Девицы кончают уроки, Чево спешит подать сама отцу наргиле и кофе; Цици помогает мальчику накрыть стол…
Еще один день кончен… вот и длинный зимний вечер… А Аспазия еще не влюбилась и знает ли даже она, о чем тревожится Алкивиад?.. Конечно, эти волнения, эти неудобства не были страданиями; эти волнения были очень сладки и легки.
Алкивиад иногда погружался в чтение песенника, подыскивал подходящие стихи и, подавая их Аспазии, говорил:
– Прочти, Аспазия, это очень хорошо. Не надо, Аспазия, забывать поэзию…
– Прочту! – отвечала ему иногда Аспазия, взглядывая на него с улыбкой, которая ему казалась насмешливою…
Иной же раз подыскивала другие стихи ему в ответ.
Эта игра понравилась обоим, и Алкивиад стал повторять ее чаще и чаще…
Раз он указал ей на стихи Рангави; в них была жалоба влюбленного на несмелость свою; они кончались так:
«Небесный твой взгляд как магнит привлекает меня. Скорее бьется мой пульс, отмеривая мою жизнь. Но ты так сурова, что кровь моя стынет и только вздох один осмеливается вылететь из моей груди».
Аспазия (все улыбаясь насмешливо) взяла книжку – Долго искала, долго думала, нашла наконец и указала на конец чернической песни «Всадник».
«Не плачь, прекрасная девушка! Мой путь лежит за эту гору. Я везде найду красавиц… но не останусь ни с одной… Отчизна моя – весь мiр!..»
– Что же? – спросила она. – Разве это не хорошо?

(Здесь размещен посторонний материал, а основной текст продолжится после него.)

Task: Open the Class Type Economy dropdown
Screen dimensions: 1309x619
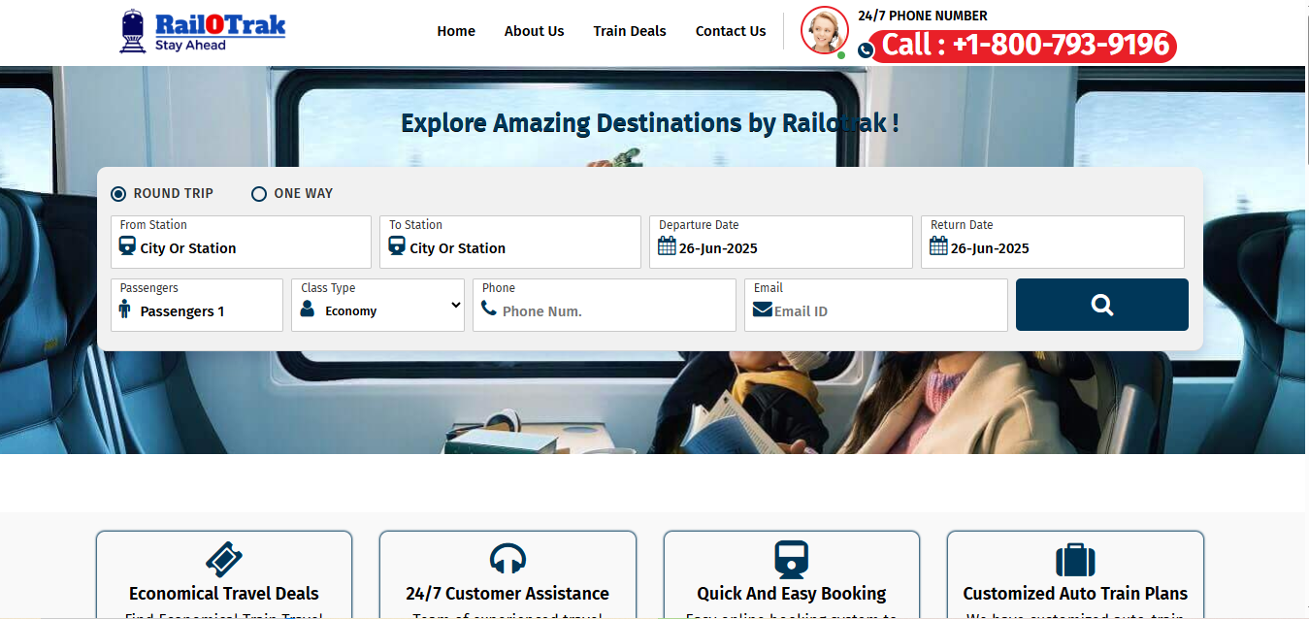Action: 377,305
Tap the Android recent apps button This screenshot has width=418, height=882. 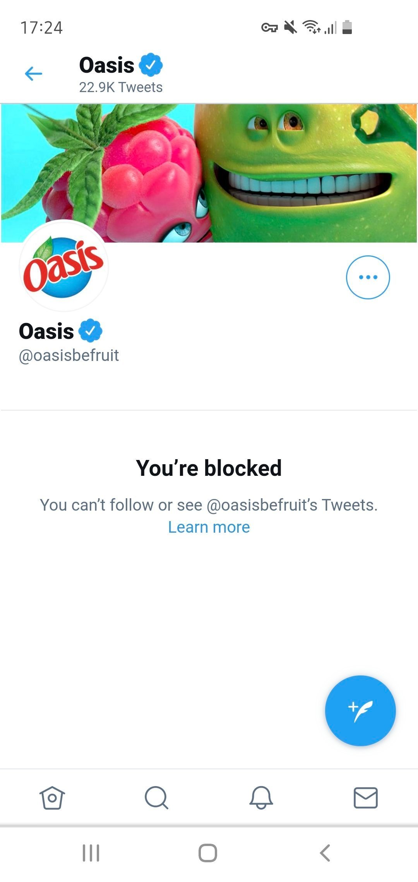91,853
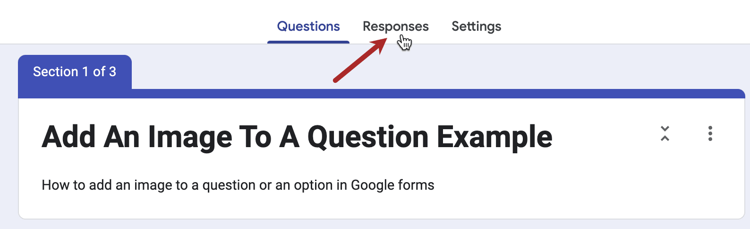Screen dimensions: 750x229
Task: Edit the form description text
Action: [238, 185]
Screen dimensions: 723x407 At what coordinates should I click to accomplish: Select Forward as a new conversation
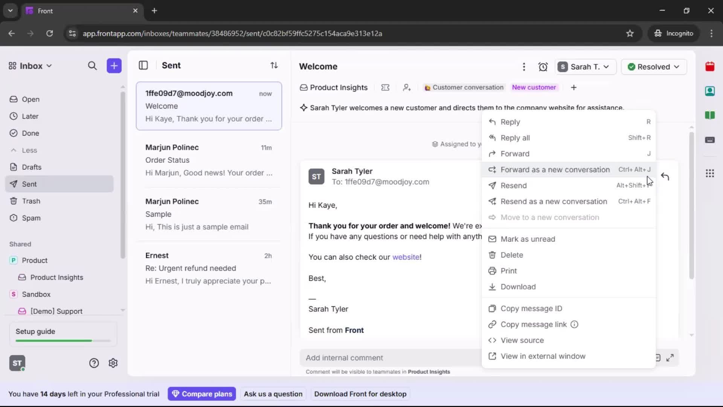click(x=555, y=170)
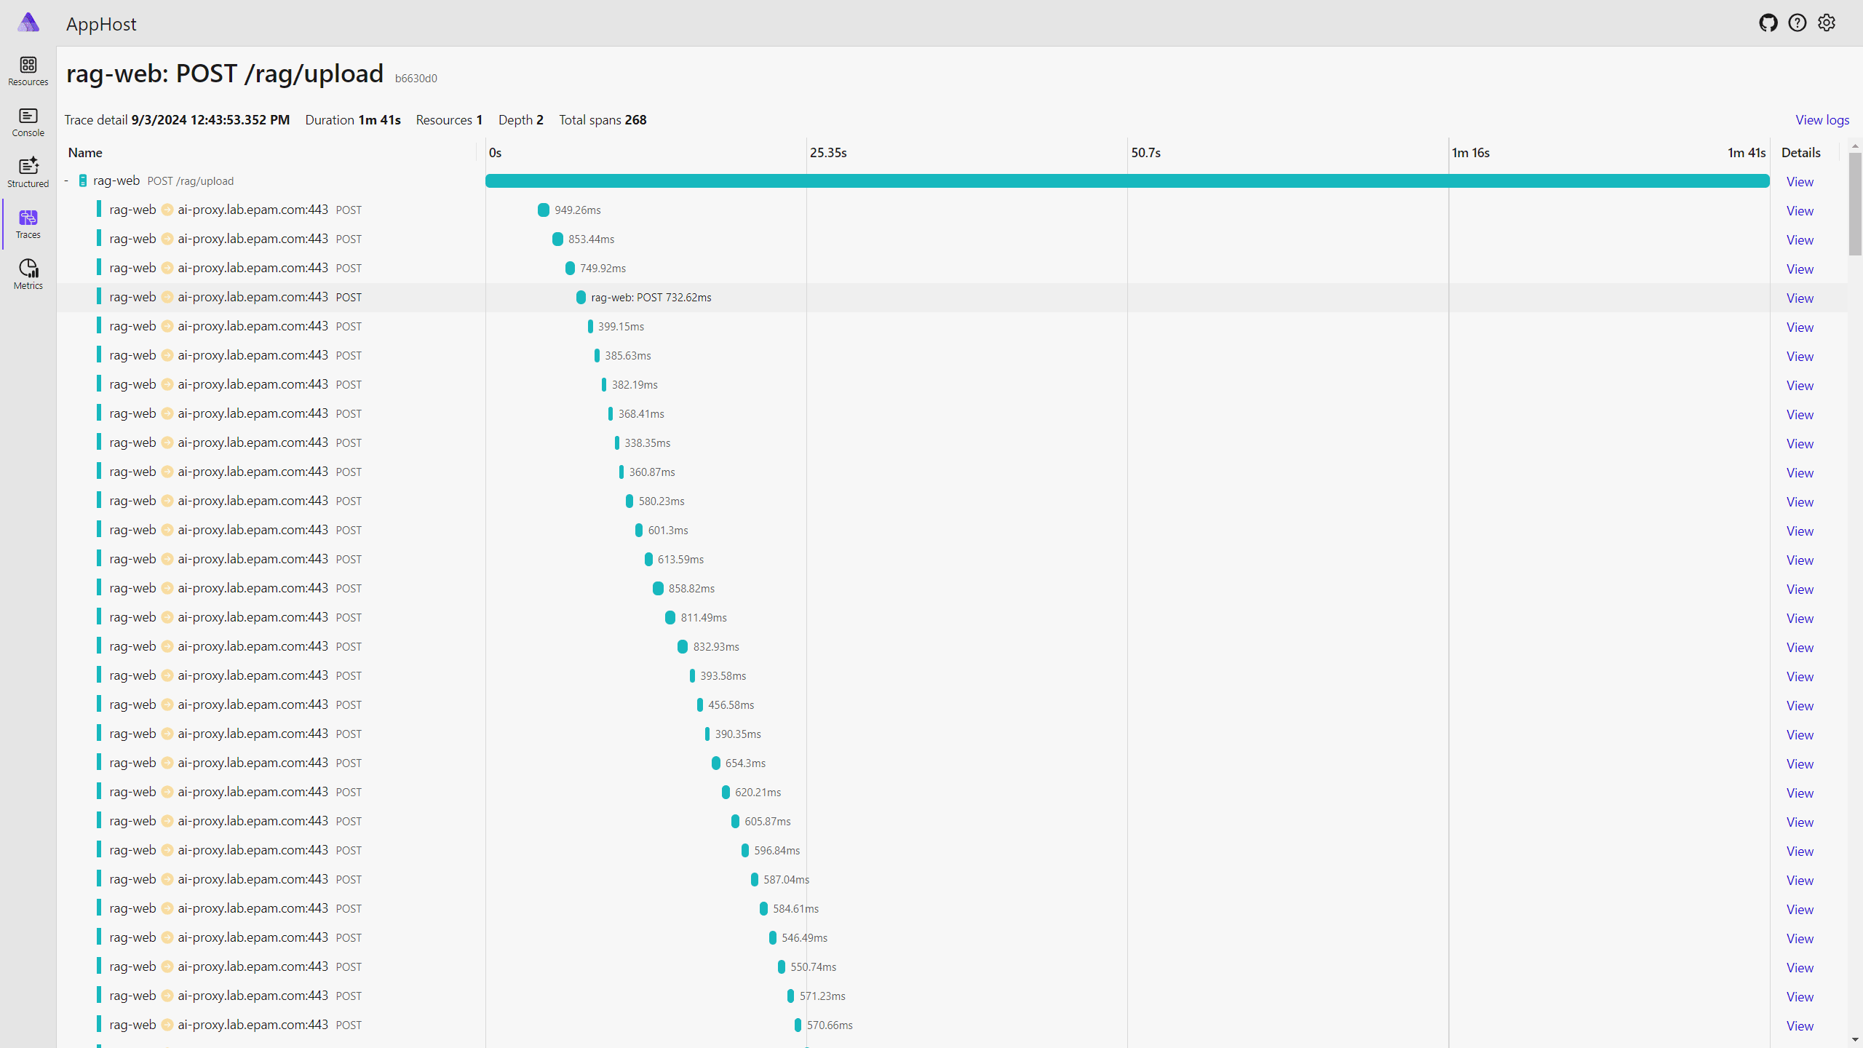View details of 949.26ms span
Screen dimensions: 1863x1048
point(1800,211)
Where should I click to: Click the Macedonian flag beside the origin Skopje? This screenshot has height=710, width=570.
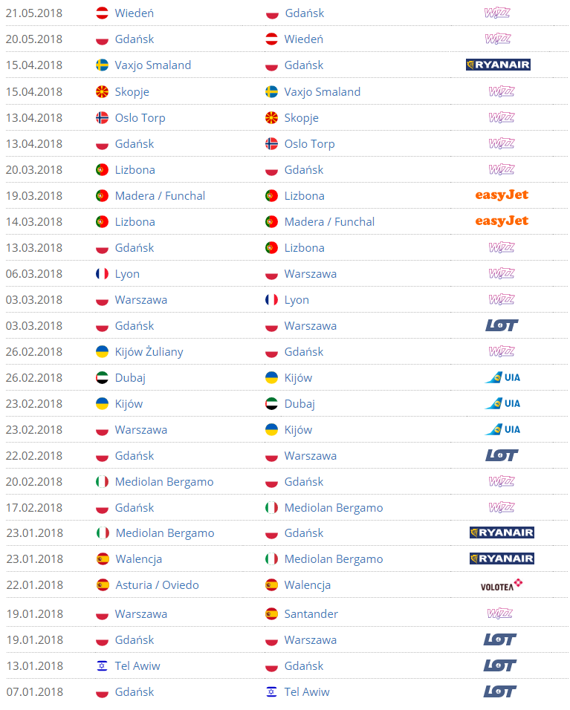[102, 91]
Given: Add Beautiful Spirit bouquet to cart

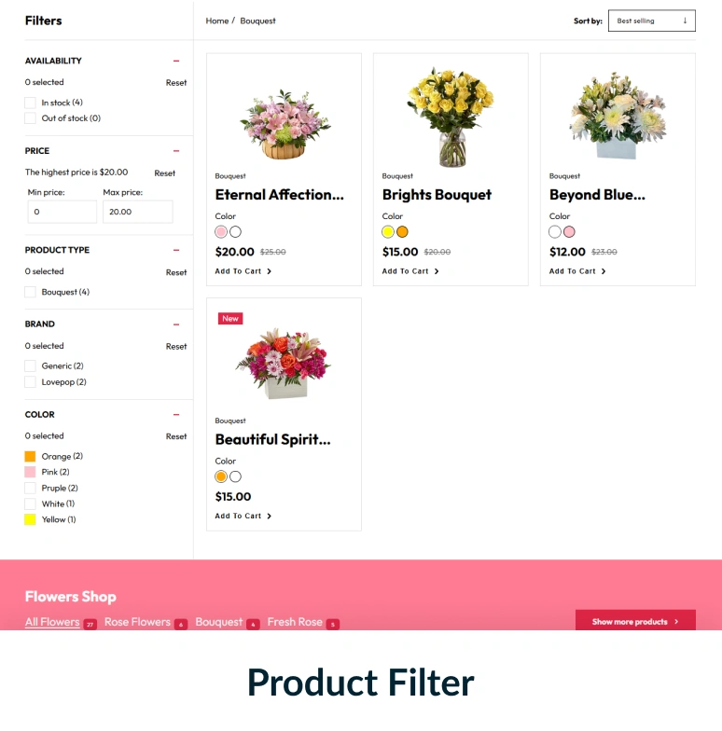Looking at the screenshot, I should (x=243, y=517).
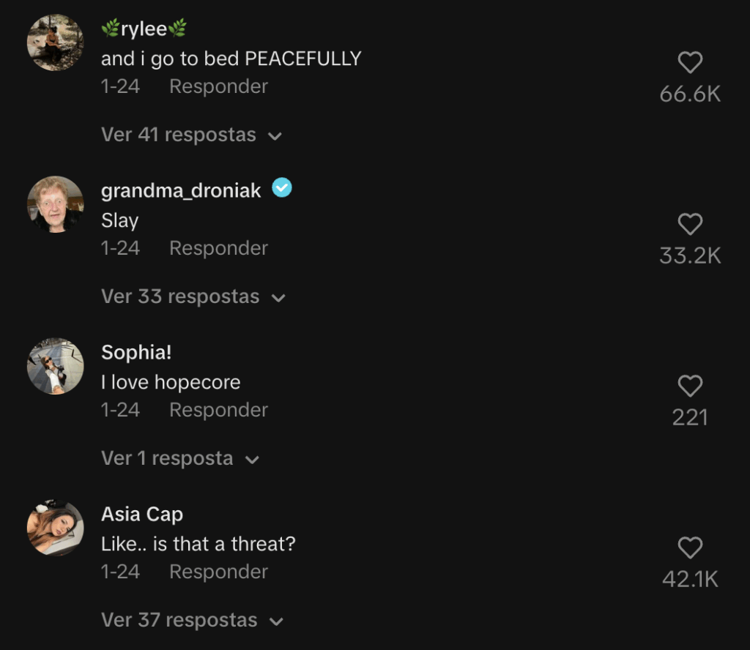Click Responder under the Slay comment
The height and width of the screenshot is (650, 750).
click(218, 248)
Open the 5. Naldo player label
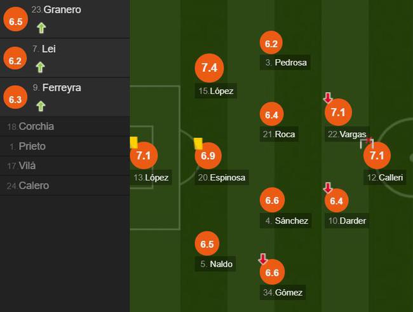This screenshot has width=413, height=312. pos(215,264)
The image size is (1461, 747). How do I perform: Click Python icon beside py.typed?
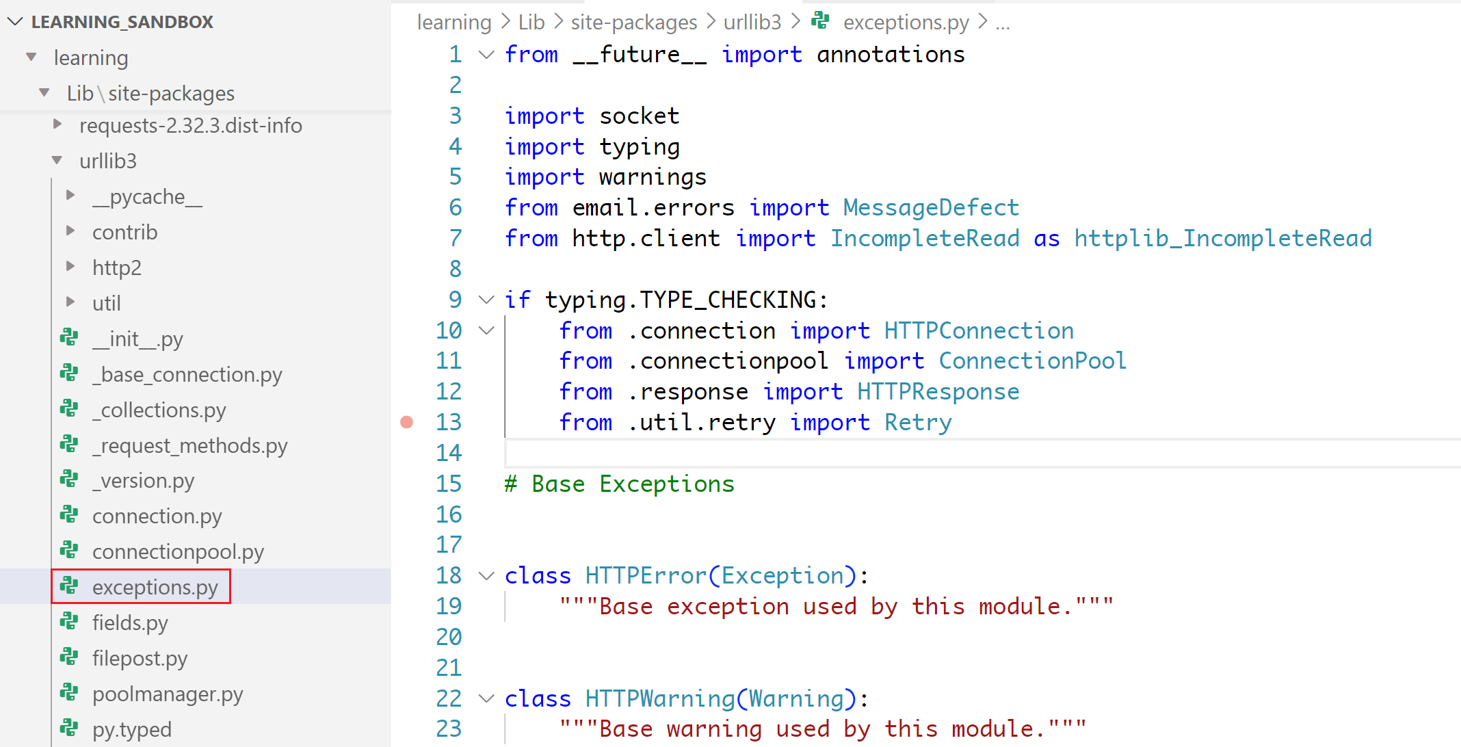69,728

– Пусть и не плачет! – шутя ответил Алкивиад, не желая еще обязывать себя никаким серьезным словом.
– У нас о таких вещах и не плачут хорошие женщины, это у нас не в обычае, – сказала Аспазия, опять наклоняясь к шитью.
В комнате тогда были только глухой и Чево. Чево, улыбаясь, но вовсе не лукаво, а как дитя, также смотрела на него.
– Чево! – сказал Алкивиад, – ты никогда не влюбишься?
Чево не посмела ответить на такой дерзкий и бесстыдный вопрос. Она лишь опустила глаза.
– Выйдет замуж, тогда и влюбится! – отвечала за нее Аспазия.
– Не лучше ли сказать наоборот? – возразил Алкивиад. – Прежде влюбится и тогда выйдет замуж.
– Это у нас не в обычае, – ответила Аспазия.
– Разве есть на страсти обычай! – воскликнул Алкивиад уже в досаде.
– У нас так привыкли…
– Неужели у вас не понимают ничего мечтательного, ничего страстного, ничего романического… Никто не посягает на честь женщины и девушки… Честь есть краеугольный камень семьи – это мнение каждого эллина!., (продолжал с жаром Алкивиад). Я говорю не про этот священный принцип, а про увлечение и про мечты… Я говорю о жизни сердца и фантазии… Неужели здесь женщины не живут душой?.. Везде, где есть жизнь, достойная этого названия, есть и страсти, которые доводят иногда до самоубийств, до преступлений… Это грустно, это ужасно, но это доказывает, что существует нечто идеальное… Сафо бросилась с Левкодского утеса… Всякий день читая и слушая рассказы о странах просвещенных, мы видим, что молодые девушки и молодые женщины удушают себя угольями, отравляются, убегают из дома родителей, сходят с ума от любви…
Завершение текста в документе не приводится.